**Requirement:** Write out exactly the lines from the one containing "This screenshot has height=429, width=980." to the end of the material, both ends included, and nothing else. Leave pictures out.

**Data shown:**

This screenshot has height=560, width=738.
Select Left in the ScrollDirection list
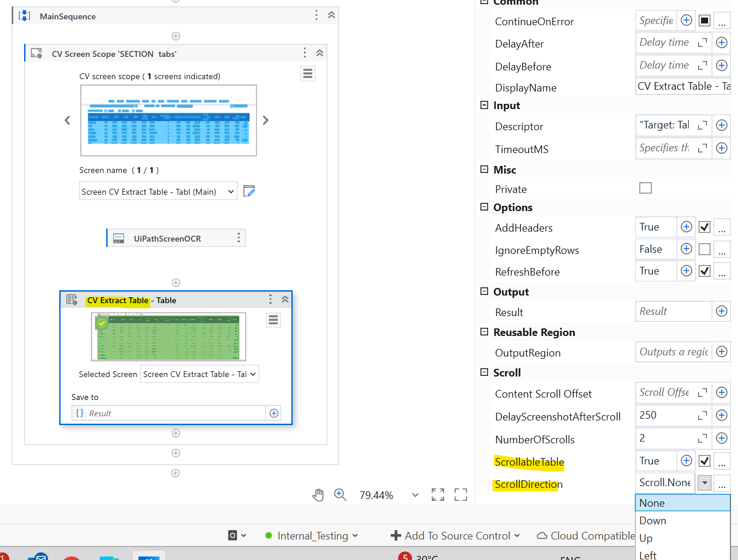pos(647,554)
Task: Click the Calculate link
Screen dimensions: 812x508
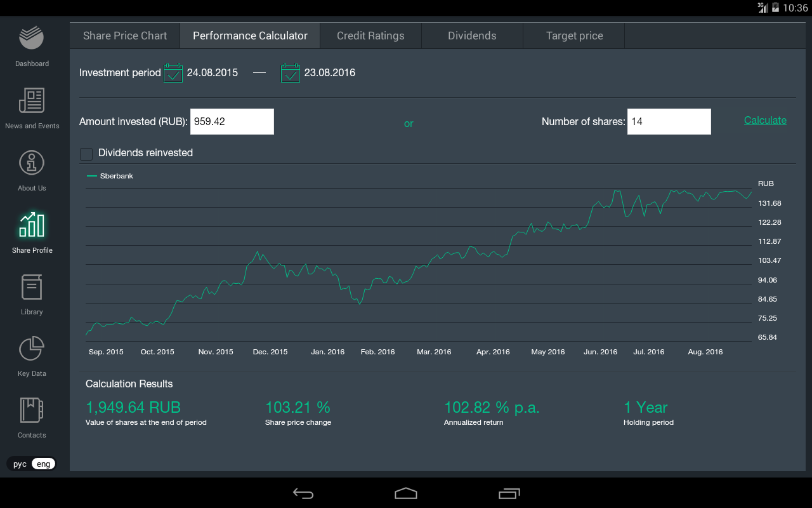Action: tap(765, 121)
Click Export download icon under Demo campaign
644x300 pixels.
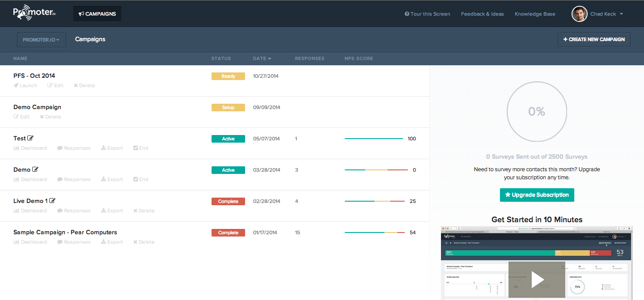coord(103,179)

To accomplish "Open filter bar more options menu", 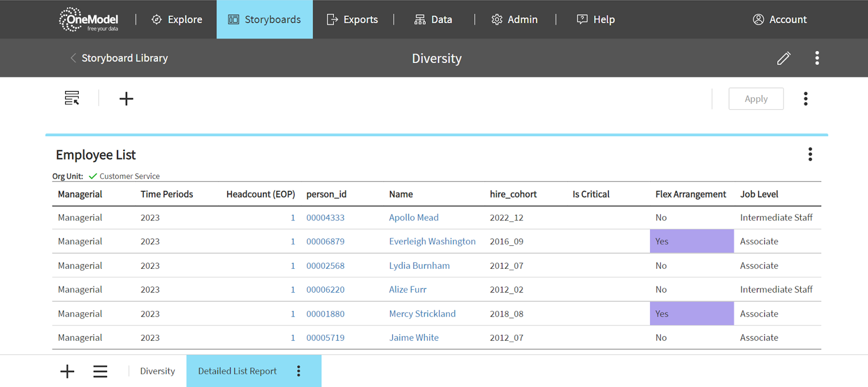I will pos(805,99).
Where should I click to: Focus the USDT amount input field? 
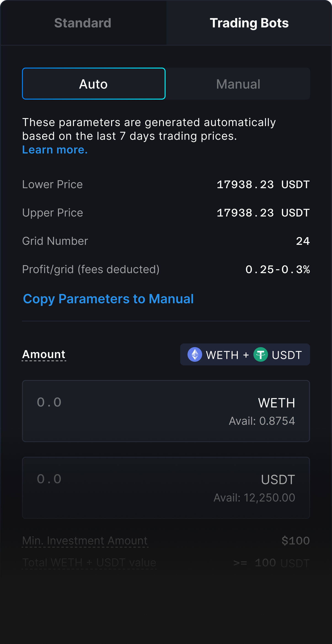tap(125, 479)
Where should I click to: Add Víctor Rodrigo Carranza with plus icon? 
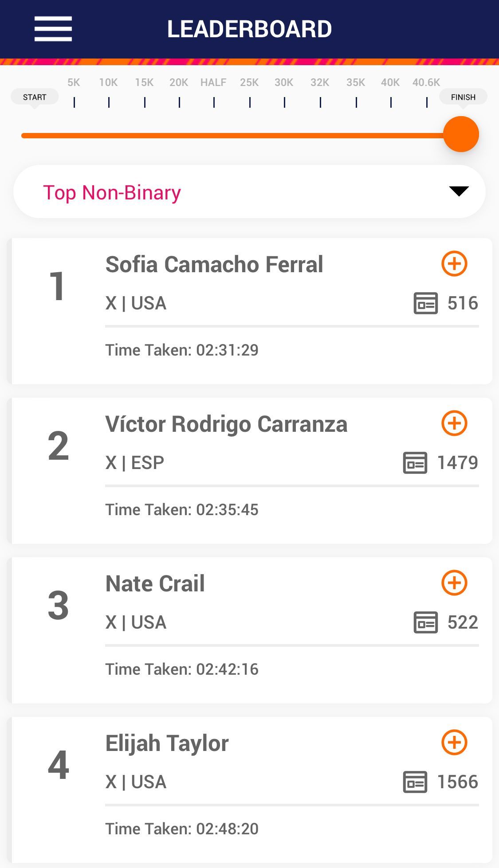[x=454, y=423]
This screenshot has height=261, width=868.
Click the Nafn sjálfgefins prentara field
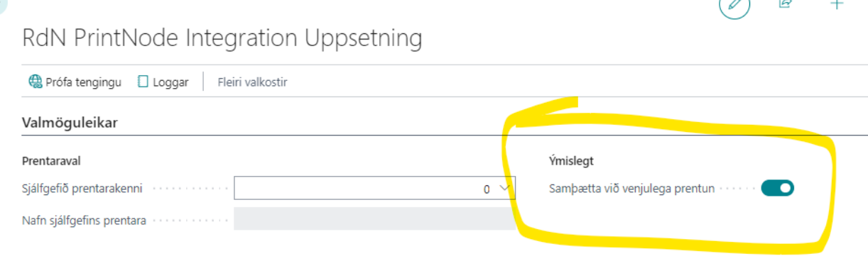click(374, 220)
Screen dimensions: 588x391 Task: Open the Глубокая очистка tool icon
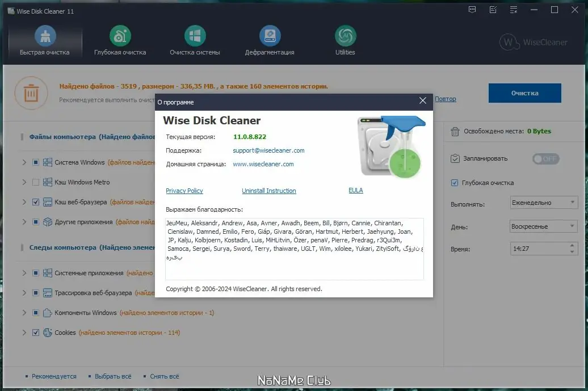click(120, 35)
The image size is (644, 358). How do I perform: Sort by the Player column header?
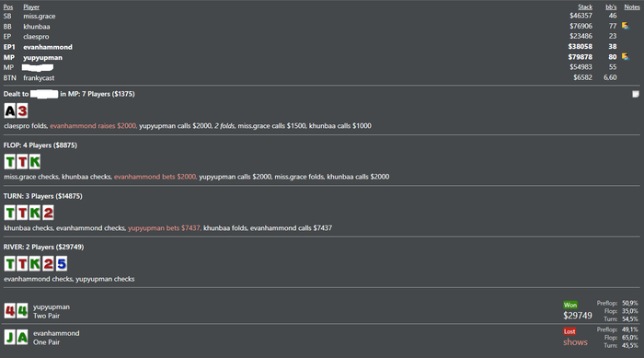(x=31, y=7)
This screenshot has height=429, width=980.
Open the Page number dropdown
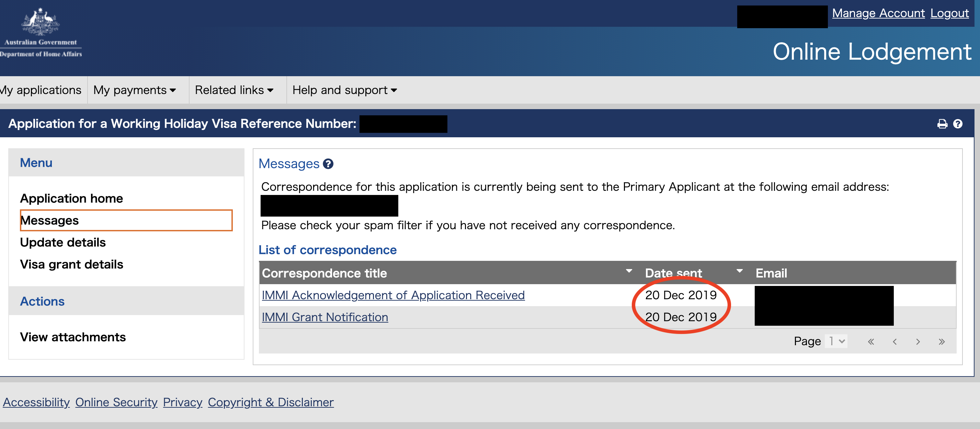tap(837, 341)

**The completed task:**
This screenshot has height=429, width=980.
Open the Page number dropdown
tap(837, 341)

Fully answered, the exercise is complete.